◆ Description of the task
Turn the items from the line containing "This screenshot has" through the end into a numbered list, skipping blank lines and leaving out the pictures.

(Data provided begins)

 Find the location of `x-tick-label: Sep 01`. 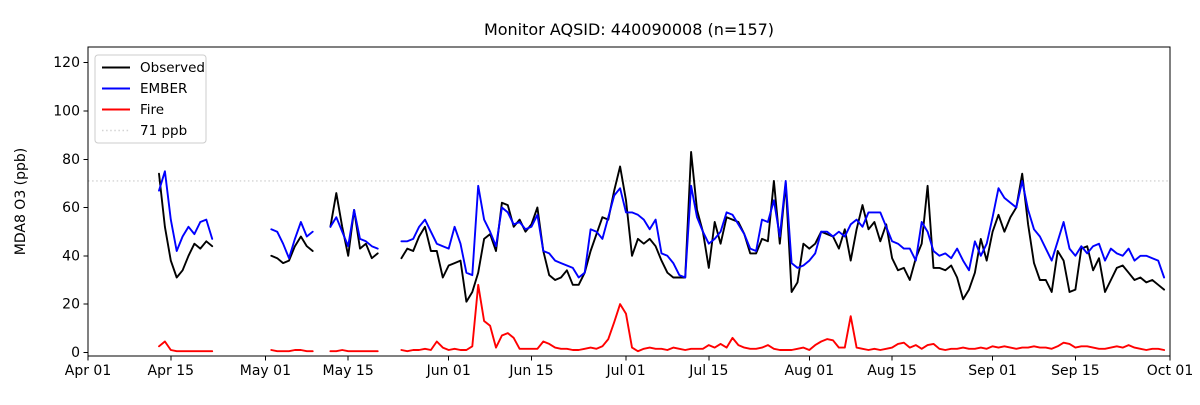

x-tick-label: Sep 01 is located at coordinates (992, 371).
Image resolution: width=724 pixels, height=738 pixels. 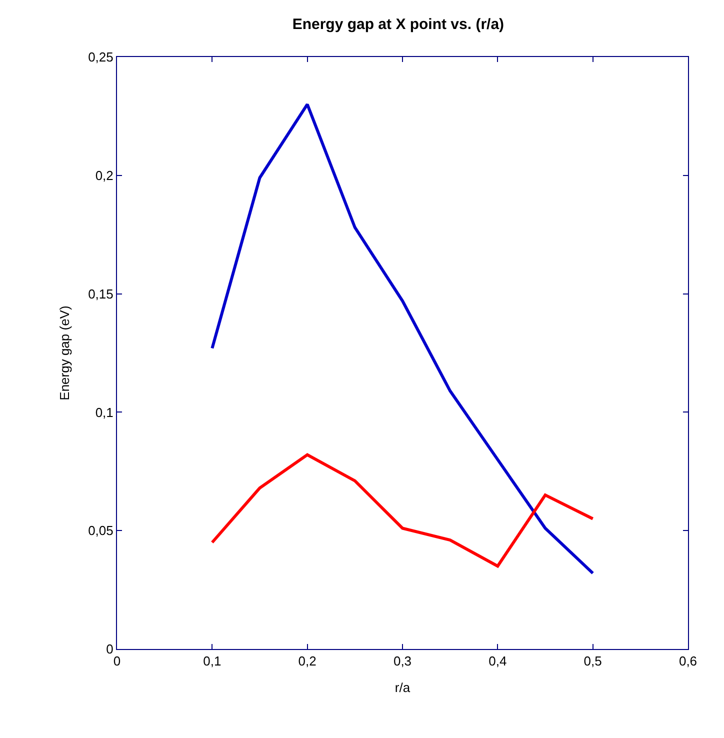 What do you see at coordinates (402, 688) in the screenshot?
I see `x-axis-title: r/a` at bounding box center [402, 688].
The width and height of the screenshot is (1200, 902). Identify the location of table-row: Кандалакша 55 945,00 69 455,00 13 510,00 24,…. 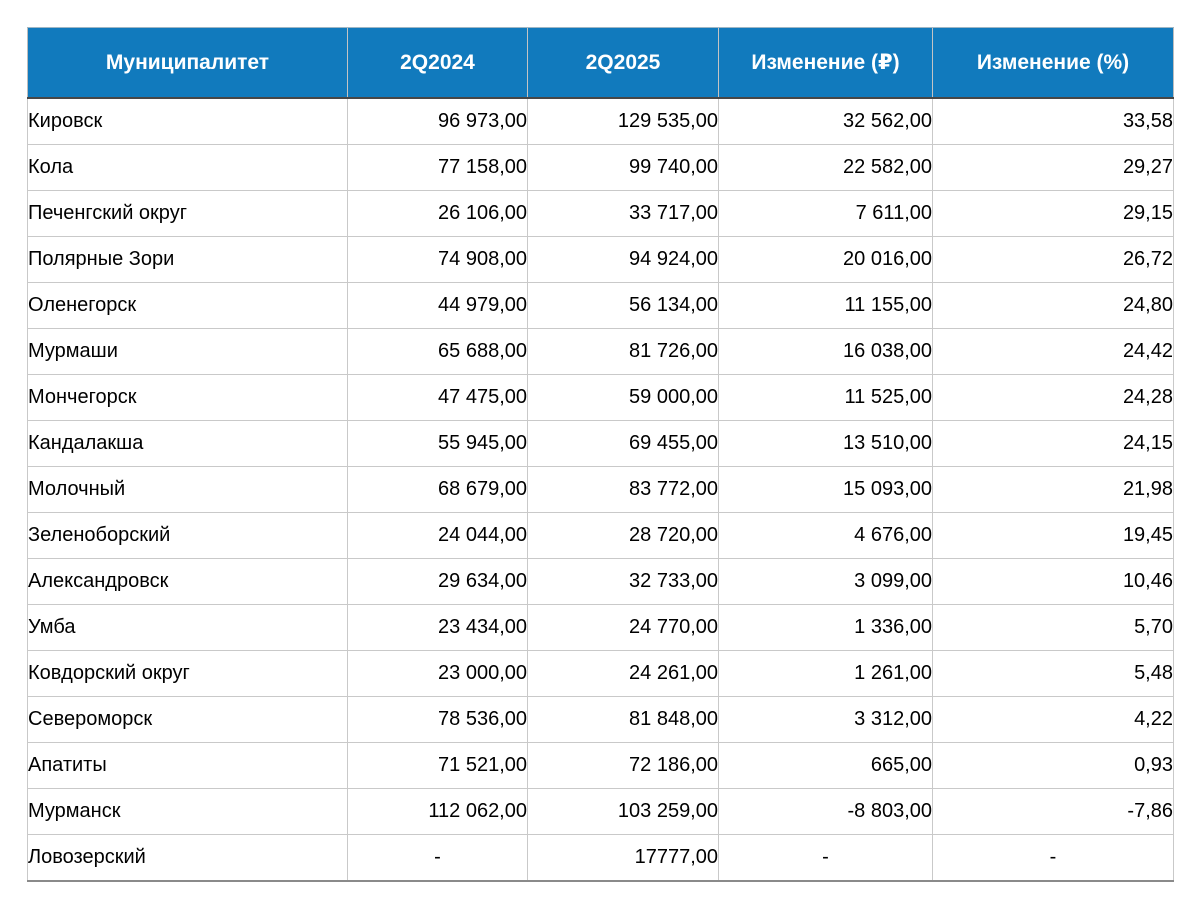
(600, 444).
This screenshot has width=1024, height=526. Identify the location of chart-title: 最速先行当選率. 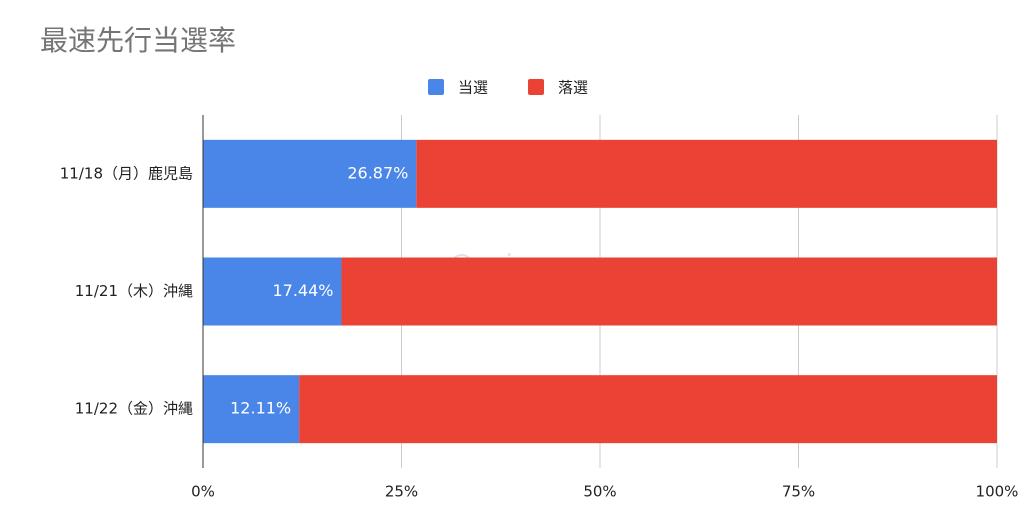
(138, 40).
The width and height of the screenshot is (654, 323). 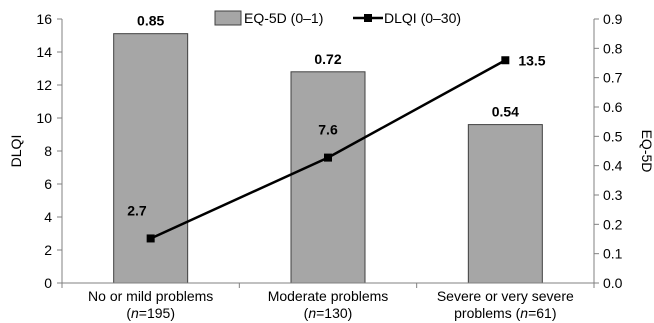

(Data provided ends)

◆ Reply
1. This screenshot has width=1024, height=526. Identify the location of chart-title: 最速先行当選率. 
2. (138, 40).
3. The width and height of the screenshot is (654, 323). 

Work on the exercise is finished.